**Task:** Reproduce the material below line for line, keeping every character unchanged.

**Data in this exercise:**

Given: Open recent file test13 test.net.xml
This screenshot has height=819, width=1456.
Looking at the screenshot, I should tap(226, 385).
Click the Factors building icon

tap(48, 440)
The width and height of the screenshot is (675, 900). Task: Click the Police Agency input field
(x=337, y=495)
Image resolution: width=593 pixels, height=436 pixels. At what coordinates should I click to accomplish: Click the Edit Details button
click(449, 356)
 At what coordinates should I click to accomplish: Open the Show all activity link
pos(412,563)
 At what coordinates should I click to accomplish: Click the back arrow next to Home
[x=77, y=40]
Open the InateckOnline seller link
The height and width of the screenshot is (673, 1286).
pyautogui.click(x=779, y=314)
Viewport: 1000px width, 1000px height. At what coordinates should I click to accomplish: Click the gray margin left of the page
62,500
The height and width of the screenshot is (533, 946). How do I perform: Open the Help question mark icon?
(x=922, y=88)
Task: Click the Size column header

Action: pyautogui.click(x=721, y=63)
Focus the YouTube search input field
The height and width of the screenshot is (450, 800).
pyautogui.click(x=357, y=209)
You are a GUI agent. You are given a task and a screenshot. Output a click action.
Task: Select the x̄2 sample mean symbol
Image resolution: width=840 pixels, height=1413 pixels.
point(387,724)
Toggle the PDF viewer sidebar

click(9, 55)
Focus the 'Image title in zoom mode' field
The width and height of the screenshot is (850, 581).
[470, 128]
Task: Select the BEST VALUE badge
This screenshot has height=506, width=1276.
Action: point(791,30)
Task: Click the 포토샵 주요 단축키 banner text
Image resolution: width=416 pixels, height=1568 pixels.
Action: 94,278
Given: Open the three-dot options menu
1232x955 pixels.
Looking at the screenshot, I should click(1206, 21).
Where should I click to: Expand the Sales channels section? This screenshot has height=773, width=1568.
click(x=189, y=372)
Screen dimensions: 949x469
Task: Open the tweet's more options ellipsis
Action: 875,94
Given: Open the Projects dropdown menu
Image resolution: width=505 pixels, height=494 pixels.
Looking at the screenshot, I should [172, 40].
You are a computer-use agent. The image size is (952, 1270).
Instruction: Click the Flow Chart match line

**Task output:**
Given: Open recent file test13 test.net.xml
This screenshot has height=819, width=1456.
Looking at the screenshot, I should tap(226, 385).
Click the Factors building icon

tap(48, 440)
The width and height of the screenshot is (675, 900). Task: Click the Police Agency input field
(x=337, y=495)
Image resolution: width=593 pixels, height=436 pixels. At what coordinates should I click to accomplish: Click the Edit Details button
click(449, 356)
 At what coordinates should I click to accomplish: Open the Show all activity link
pos(412,563)
 At what coordinates should I click to accomplish: Click the back arrow next to Home
[x=77, y=40]
Open the InateckOnline seller link
The height and width of the screenshot is (673, 1286).
pyautogui.click(x=779, y=314)
Viewport: 1000px width, 1000px height. At what coordinates should I click to accomplish: Click the gray margin left of the page
62,500
The height and width of the screenshot is (533, 946). How do I perform: Open the Help question mark icon?
(x=922, y=88)
Task: Click the Size column header

Action: pyautogui.click(x=721, y=63)
Focus the YouTube search input field
The height and width of the screenshot is (450, 800).
pyautogui.click(x=357, y=209)
You are a GUI agent. You are given a task and a screenshot. Output a click action.
Task: Select the x̄2 sample mean symbol
Image resolution: width=840 pixels, height=1413 pixels.
point(387,724)
Toggle the PDF viewer sidebar

click(9, 55)
Focus the 'Image title in zoom mode' field
The width and height of the screenshot is (850, 581).
[470, 128]
Task: Select the BEST VALUE badge
This screenshot has height=506, width=1276.
Action: point(791,30)
Task: Click the 포토샵 주요 단축키 banner text
Image resolution: width=416 pixels, height=1568 pixels.
Action: 94,278
Given: Open the three-dot options menu
1232x955 pixels.
Looking at the screenshot, I should click(1206, 21).
Where should I click to: Expand the Sales channels section? This screenshot has height=773, width=1568.
click(x=189, y=372)
Screen dimensions: 949x469
Task: Open the tweet's more options ellipsis
Action: 875,94
Given: Open the Projects dropdown menu
Image resolution: width=505 pixels, height=494 pixels.
Looking at the screenshot, I should [172, 40].
You are a computer-use agent. The image size is (952, 1270).
Instruction: Click the Flow Chart match line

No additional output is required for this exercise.